Having just visited Maxwell Food Centre, the British chef told reporters he will have a tough time trying to top the flavour of Singapore's three most famous dishes - chicken rice, chilli crab and laksa.

Said Ramsay: "These chefs get their dishes absolutely right. We don't cook like that in Europe, and we don't have access to those chillies and flavours."

But he said the only way to win was to keep to the local style, and hope to better his competitors.

"I'd be stupid to try and reinvent the wheel. I'll also cause a riot if I tried to come up with another version of chicken rice," he said.

"I'm going to focus on those elements and (I'm) not going to fancify with many levels of textures. I'm going to learn that chilli sauce - that blend of chilli, garlic and ginger."

To prepare for the showdown, Ramsay said he would be "practising my a** off".

"Tonight when everyone is asleep, I'll be sneaking to the back kitchen of St Regis Hotel to practise."

He also hopes his travels around South-east Asia and his "nearly 20" visits to Singapore will provide enough experience to take on the local chefs.

"These guys don't thrive on Michelin stars and critics.

They thrive on Singaporeans willing to pay for good food," he said.
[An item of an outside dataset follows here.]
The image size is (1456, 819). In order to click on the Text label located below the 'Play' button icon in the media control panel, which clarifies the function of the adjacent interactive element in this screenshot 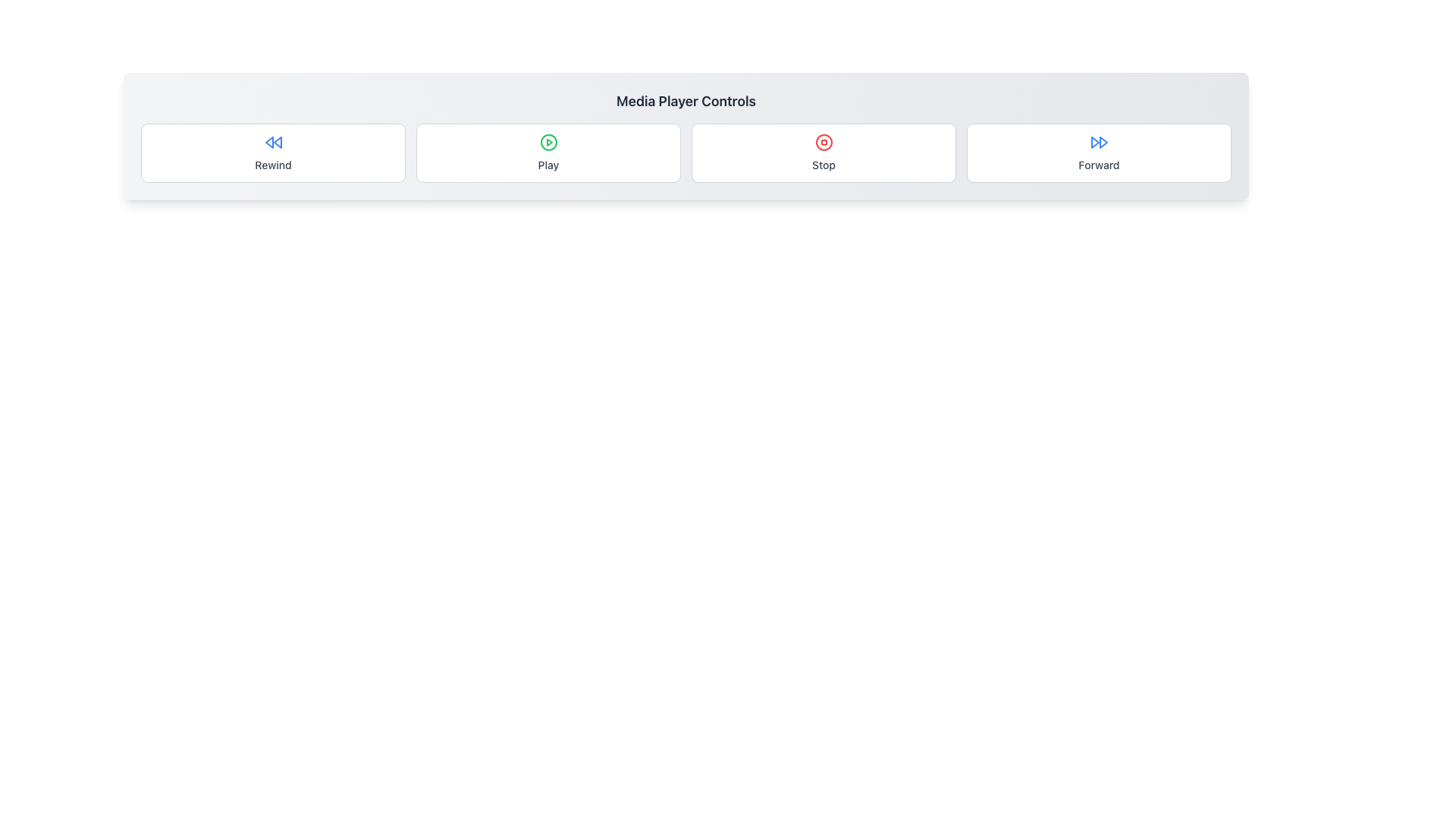, I will do `click(548, 165)`.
"When I arrived and I saw this queue outside (Tian Tian Chicken Rice), it says something about how successful they are - especially without the exposure."

And he will do this all on his own.

"There's only one Gordon Ramsay palate and you're looking at it. I'm not past that stage where I can't cook my own garlic or chop my own onions."

But just when it seemed that some colour - or offcolour - was missing from the usually-fiery Ramsay, he ended the doorstop interview by saying: "The pressure is on, and there's absolutely no way I can afford to f*** this up."